The threat of bankruptcy has always been a useful tool when dealing with stubborn debtors but new changes to insolvency proceedings will force creditors to seek other options for low-value debts.
Previously when someone has refused to pay, creditors have been able to apply to make a debtor bankrupt for any outstanding debt over £750. This has been particularly effective for business owners dealing with smaller businesses, sole traders and partnerships.
However, the new insolvency proceedings which came into effect on October 1, mean that creditors can only apply to make a debtor bankrupt if the money owed is above £5,000.
While the old limit was wildly out of date and the change has been brought in by the government to help decrease the number of people declared bankrupt, the sevenfold increase is much higher than the industry was expecting. This will force business owners to use alternative methods of recovering outstanding debt.

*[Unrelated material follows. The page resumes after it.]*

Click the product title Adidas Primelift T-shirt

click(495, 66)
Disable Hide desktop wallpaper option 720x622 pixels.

Those who are owed a low sum now can’t use the threat of bankruptcy as a bargaining tool when trying to negotiate a repayment or settlement. Instead they should now consider other options such as court judgments.

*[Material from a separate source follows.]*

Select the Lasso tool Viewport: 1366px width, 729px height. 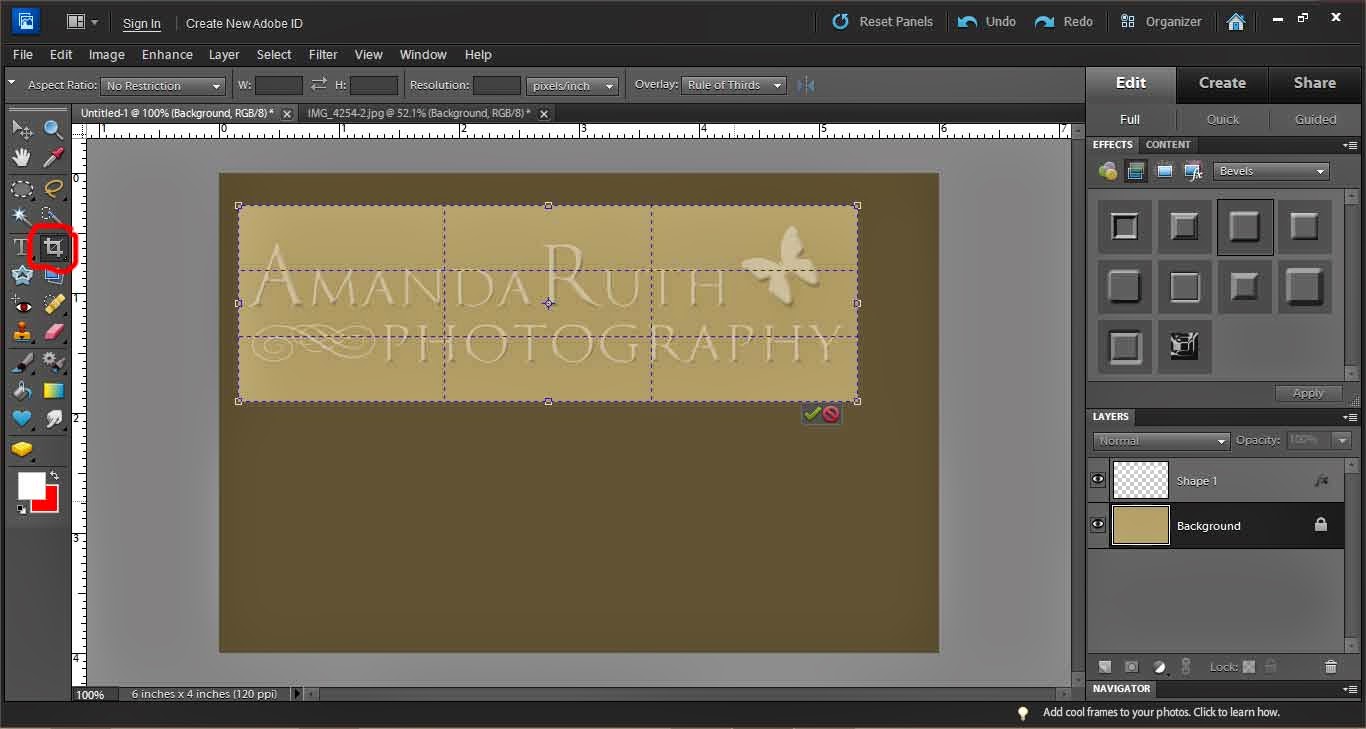click(54, 188)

Creditors also need to be aware that canny debtors could pay small bills to reduce the balance owed to just below the £5,000 threshold, solely to prevent a creditor being able to submit a petition for bankruptcy.
Business owners also need to ensure that they are doing everything they can to protect their business from bad debts, including undertaking credit control audits, effectively managing cash flow, and ensuring sufficient internal credit control procedures are in place.
At WHN our debt recovery specialists have many years’ experience and can offer advice on the most commercially viable and appropriate methods of recovering monies, keeping your business running efficiently.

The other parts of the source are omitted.